Tabel 1 ( BBP per caita}) vergelijkt het BBP per capita van enkele landen die grenzen aan een politieke breuklijn: daar waar de legers van Stalin na de Tweede Wereldoorlog halt hielden, waar Mao in de jaren vijftig zijn tocht stopzette, en waar de Vietcong in de jaren zeventig halt hield. Vóór deze artificiële grenzen ontstonden, waren er inzake welstand (of armoede) geen opmerkelijke verschillen tussen de koppeltjes uit deze tabel. Maar tegen het einde van de 20ste eeuw was het heel frappant dat landen die nog onder een communistisch bewind leefden of er pas recentelijk aan waren ontkomen, ineengeschrompeld waren tot een welvaartsniveau dat gemiddeld maar 12% was van dat van hun vroegere buren.

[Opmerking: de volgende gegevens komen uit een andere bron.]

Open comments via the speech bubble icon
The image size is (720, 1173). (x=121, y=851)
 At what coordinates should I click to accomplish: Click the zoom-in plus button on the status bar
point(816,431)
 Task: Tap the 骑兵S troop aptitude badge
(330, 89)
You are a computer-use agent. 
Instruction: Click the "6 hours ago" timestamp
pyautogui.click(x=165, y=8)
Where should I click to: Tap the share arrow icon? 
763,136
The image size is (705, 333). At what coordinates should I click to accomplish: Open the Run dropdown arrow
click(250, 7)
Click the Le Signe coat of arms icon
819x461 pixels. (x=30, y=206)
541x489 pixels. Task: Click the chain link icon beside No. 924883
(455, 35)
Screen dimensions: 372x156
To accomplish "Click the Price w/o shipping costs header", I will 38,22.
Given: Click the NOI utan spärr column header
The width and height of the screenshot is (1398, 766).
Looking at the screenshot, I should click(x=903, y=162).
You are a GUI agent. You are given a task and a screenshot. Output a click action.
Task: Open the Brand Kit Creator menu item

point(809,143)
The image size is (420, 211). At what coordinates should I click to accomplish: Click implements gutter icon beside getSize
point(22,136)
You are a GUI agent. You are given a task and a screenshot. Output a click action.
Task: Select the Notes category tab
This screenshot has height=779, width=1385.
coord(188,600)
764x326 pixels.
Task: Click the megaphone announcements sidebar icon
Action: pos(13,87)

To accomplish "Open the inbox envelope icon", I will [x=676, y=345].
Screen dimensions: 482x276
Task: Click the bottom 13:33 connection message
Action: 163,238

Rijst nog de vraag of binnen de landen die zich in de wereldeconomie inschrijven _ en dus volgens de principes van de vrije markt handelen _ de armoede toeneemt. Het antwoord hierop is neen, integendeel. Tabel 2 ( Armoede) is gebaseerd op cijfers van het Internationaal Monetair Fonds (IMF) en onderbouwt deze ontkenning. Of het nu om ontwikkelingslanden met een laag dan wel een iets hoger inkomen gaat, het aandeel in de totale bevolking van de mensen die met minder dan 1 of 2 dollar moeten rondkomen, daalt het meest uitgesproken in die gebieden die de snelste economische groei realiseren. Diverse econometrische studies tonen aan dat als het gemiddelde inkomen in een ontwikkelingsland met bijvoorbeeld 10% toeneemt, het inkomen van de armsten over het algemeen met iets méér dan 10% stijgt .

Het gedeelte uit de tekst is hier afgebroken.